A Organização Pan-Americana da Saúde (Opas) expressou preocupação com o aumento dos casos de coqueluche em diversos países das Américas e a disseminação de cepas da bactéria resistente a antibióticos. No ano de 2024, o total de casos registrados saltou de 4.139 em 2023 para 43.751, com 128 mortes confirmadas nos primeiros sete meses do ano.
Vacinação e Resistência Antibiótica
O crescimento no número de infecções está associado ao declínio das taxas de vacinação, conforme alerta a Opas. A coqueluche pode ser prevenida por meio de três doses da vacina DPT para crianças menores de um ano, além de reforços ao longo da infância e adolescência.
A agência ressaltou a necessidade de fortalecer os sistemas de vacinação e vigilância. O tratamento atual da coqueluche utiliza antibióticos como azitromicina, claritromicina e eritromicina. Entretanto, a resistência a esses medicamentos tem aumentado devido a mutações na bactéria Bordetella pertussis, tornando o tratamento mais difícil e aumentando os riscos de transmissão entre os contatos próximos.

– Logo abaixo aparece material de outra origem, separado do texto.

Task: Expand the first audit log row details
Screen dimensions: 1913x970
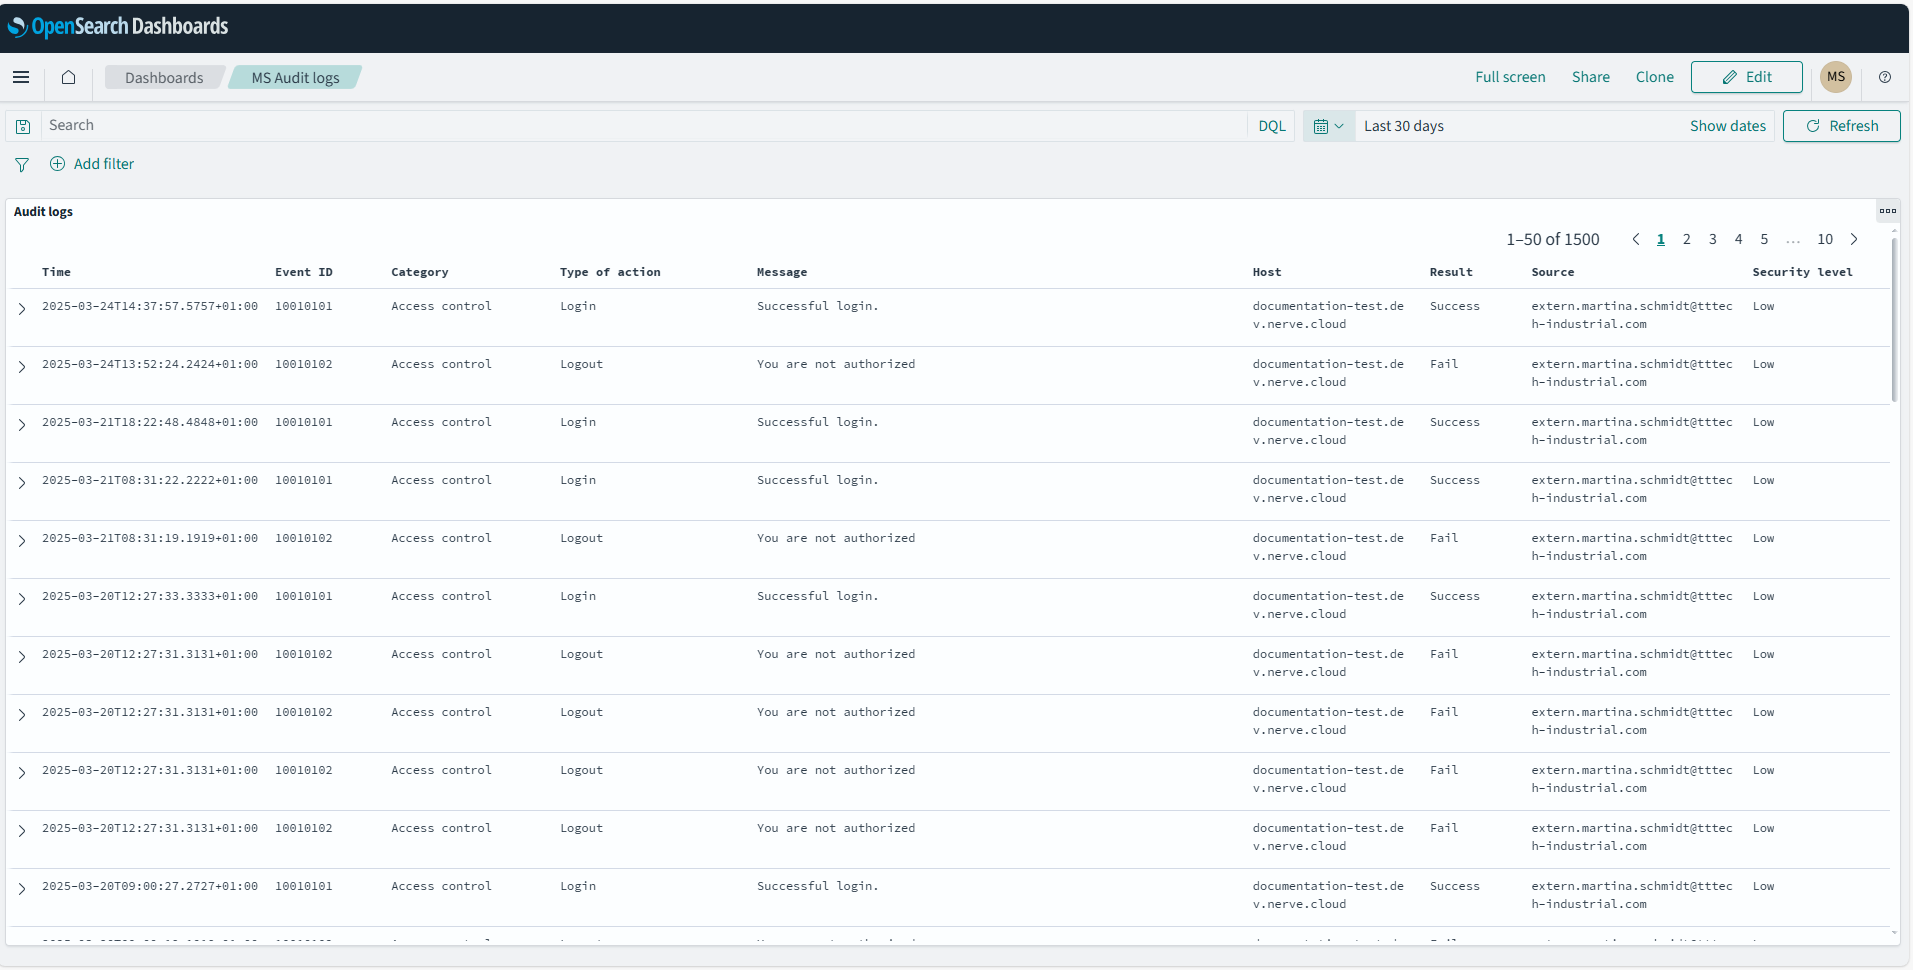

Segundo a Opas, a utilização inadequada de antibióticos, especialmente a azitromicina, durante a pandemia de COVID-19 pode ter contribuído para o surgimento de cepas resistentes. Desde 2024, países como Brasil, México, Peru e Estados Unidos já relataram casos de resistência, identificados por meio do fortalecimento dos sistemas de vigilância e diagnóstico.

Uma profissional de saúde exibe uma vacina contra Hib, difteria, tétano, coqueluche e hepatite B em um depósito.
Ameaça à Saúde Pública
A resistência antimicrobiana representa uma séria ameaça quando as bactérias se adaptam e se tornam imunes aos medicamentos, dificultando o controle de surtos de coqueluche e aumentando o risco de complicações graves, especialmente em áreas de baixa cobertura vacinal.
Pilar Ramón-Pardo, chefe do Programa Especial de Resistência Antimicrobiana da Opas, destacou a importância de manter taxas adequadas de vacinação, um sistema de vigilância eficaz e o uso responsável de antibióticos. Ela afirmou que, embora ainda haja tempo para mitigar este problema, é essencial “agir agora” e incrementar a capacidade de resposta a surtos.
A coqueluche é uma infecção respiratória altamente contagiosa que causa episódios intensos de tosse seca e pode afetar a traqueia e os brônquios.